Come sovente accade, si è deciso di non decidere. Rinvio sine die. Che equivale, minimo, a un arrivederci a dopo le politiche del 2013. D’altronde, il nodo è proprio la scelta dei candidati, sia che venga modificata la “porcata” di Calderoli, sia che sciaguratamente si vada alle urne con l’attuale sistema elettorale. Per cui, onde scongiurare notti di lunghi coltelli in salsa calabra, fiducia a D’Attorre, al quale toccherà gestire, di concerto con Roma, le selezioni.

Dei cinque candidati alla segreteria regionale (Nicodemo Oliverio, Mario Maiolo, Demetrio Battaglia, Doris Lo Moro e Mario Muzzì), i primi tre hanno accolto con disappunto i motivi del rinvio. Comprensibile. Perché, in definitiva, i congressi che si tengono a fare, se non per decidere tra il ventaglio delle scelte sul tavolo? Ha ragione Maiolo: ritirare le candidature, “in nome dell’unità del partito”, sarebbe umiliante per chi si è speso a sostegno di esse. L’unità del partito sbandierata come valore assoluto rimanda, pavlovianamente, a performances indimenticabili anche a distanza di anni. Esempi luminosi delle mortificazioni patite da chi, pure, ci aveva creduto. Dall’avallo alla vergogna del “concorsone” per portaborse e parenti, al quale gli allora Ds prestarono faccia, voti e nominativi da sistemare nelle strutture della Regione, allo splendido esempio di trasparenza apprezzato ai congressi dei circoli del 2009 che produssero lo “strano” risultato di una partecipazione non confermata alle successive elezioni. Com’è noto, in molti comuni il Pd non ottenne neanche la metà di quei consensi e si sprecarono i titoli sul numero di elettori inferiore a quello degli iscritti al partito. E ancora, le primarie regionali del 2010, quelle dell’accordo di Caposuvero che diede il via libera alla ricandidatura di Loiero – in cambio della deroga per i consiglieri regionali che, da statuto, non erano ricandidabili, avendo superato due mandati – e all’inserimento in lista dell’allora segretario regionale, Carlo Guccione. Quello stesso Guccione, già beneficiario del “concorsone”, che ora s’indigna per “questo ennesimo tentativo di colonizzazione” e ringhia: “la nostra regione non può essere utilizzata per consumare tentativi di baratto finalizzati alle prossime candidature del 2013 alla Camera e al Senato”.

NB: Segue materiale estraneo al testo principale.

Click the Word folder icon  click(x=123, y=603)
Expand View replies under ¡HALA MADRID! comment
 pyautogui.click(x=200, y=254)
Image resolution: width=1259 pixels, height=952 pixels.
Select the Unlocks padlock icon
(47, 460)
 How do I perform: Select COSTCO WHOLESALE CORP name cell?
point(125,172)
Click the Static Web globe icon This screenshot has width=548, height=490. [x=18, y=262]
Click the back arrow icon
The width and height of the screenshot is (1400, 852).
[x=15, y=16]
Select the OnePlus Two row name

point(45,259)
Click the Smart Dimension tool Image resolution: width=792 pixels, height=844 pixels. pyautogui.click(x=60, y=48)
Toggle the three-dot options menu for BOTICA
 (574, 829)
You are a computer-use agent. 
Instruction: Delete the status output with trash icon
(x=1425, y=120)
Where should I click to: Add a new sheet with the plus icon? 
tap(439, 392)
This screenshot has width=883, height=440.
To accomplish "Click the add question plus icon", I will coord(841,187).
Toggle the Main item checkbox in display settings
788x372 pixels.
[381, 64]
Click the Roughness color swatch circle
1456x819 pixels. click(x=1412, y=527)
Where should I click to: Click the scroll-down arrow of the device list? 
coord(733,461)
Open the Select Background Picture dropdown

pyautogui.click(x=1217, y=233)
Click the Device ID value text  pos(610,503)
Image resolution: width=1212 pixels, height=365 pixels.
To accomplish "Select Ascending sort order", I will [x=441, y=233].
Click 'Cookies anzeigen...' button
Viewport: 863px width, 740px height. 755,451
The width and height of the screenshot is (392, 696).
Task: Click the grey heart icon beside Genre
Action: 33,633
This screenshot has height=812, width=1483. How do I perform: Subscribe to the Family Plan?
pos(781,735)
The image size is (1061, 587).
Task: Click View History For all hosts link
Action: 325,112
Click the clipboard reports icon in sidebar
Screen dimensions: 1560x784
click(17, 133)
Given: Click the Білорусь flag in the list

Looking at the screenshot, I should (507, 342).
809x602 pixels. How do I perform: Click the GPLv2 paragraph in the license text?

La questione del recupero di una credibilità che è ai minimi storici è troppo delicata e complessa per pensare di poterla lasciare in mano alla classe politica responsabile dell’attuale disastro. L’amara verità è che il Pd, in Calabria, è un ectoplasma, ripiegato su se stesso e fiaccato dalle faide interne. Non riuscire a dare segni di vita nel momento di maggiore difficoltà dello scopellitismo costituisce, politicamente, un dramma. Sperare in qualche buccia di banana giudiziaria non è politica. Soprattutto se si finisce con l’incappare nel consueto vizio della doppia morale, quella che provoca dichiarazioni a raffica sugli avvisi di garanzia agli avversari politici e silenzi assordanti sulla storiaccia del concorso vinto da Valeria Falcomatà all’azienda ospedaliera “Bianchi – Melacrino – Morelli”. Politica, invece, è riuscire a proporsi come alternativa valida e credibile. Un miraggio, allo stato attuale.

Ha ragione da vendere Fernanda Gigliotti, da sempre voce critica nel Pd calabrese, che si chiede se non sia il caso di abbandonare “il Pd che non c’è”, una “casa” che, “malgrado il nome, di fatto dimostra di non volerci e di non appartenerci, e forse non ci è mai appartenuta, né mai ci apparterrà”.
A dieci anni di distanza, ritornano alla mente – impietosamente e impetuosamente – le parole pronunciate da Nanni Moretti a piazza Navona (“con questo tipo di dirigenti non vinceremo mai”) e ci si domanda se fossero profezia o maledizione.